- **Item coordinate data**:

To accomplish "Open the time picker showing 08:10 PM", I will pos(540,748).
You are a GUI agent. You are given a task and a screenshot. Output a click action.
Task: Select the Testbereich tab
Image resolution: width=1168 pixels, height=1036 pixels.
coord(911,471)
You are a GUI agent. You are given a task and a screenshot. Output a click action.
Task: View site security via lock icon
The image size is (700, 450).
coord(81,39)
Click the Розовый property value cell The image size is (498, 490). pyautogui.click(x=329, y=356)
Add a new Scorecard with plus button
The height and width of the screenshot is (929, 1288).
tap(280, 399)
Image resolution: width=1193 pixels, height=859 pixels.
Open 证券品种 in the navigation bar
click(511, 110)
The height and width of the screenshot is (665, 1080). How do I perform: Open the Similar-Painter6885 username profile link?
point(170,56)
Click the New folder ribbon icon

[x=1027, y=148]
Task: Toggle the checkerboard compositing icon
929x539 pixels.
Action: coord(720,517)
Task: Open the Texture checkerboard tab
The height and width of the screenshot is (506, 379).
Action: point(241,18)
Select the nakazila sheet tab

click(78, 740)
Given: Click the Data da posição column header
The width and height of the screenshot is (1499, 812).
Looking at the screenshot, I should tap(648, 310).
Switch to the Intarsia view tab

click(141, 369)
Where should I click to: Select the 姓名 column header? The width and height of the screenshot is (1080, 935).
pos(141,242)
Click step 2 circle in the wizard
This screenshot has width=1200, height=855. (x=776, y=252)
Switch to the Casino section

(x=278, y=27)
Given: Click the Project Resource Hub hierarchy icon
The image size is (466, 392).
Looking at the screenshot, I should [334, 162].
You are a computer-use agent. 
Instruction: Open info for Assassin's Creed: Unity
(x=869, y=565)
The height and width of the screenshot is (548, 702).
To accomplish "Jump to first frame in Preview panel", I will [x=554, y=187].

- **What to work on**: Print the lines from the one containing "Click step 2 circle in the wizard" through the end of the records, both included, exactly as they appear.

- **In response**:
Click step 2 circle in the wizard
This screenshot has width=1200, height=855. (x=776, y=252)
Switch to the Casino section

(x=278, y=27)
Given: Click the Project Resource Hub hierarchy icon
The image size is (466, 392).
Looking at the screenshot, I should [334, 162].
You are a computer-use agent. 
Instruction: Open info for Assassin's Creed: Unity
(x=869, y=565)
The height and width of the screenshot is (548, 702).
To accomplish "Jump to first frame in Preview panel", I will [x=554, y=187].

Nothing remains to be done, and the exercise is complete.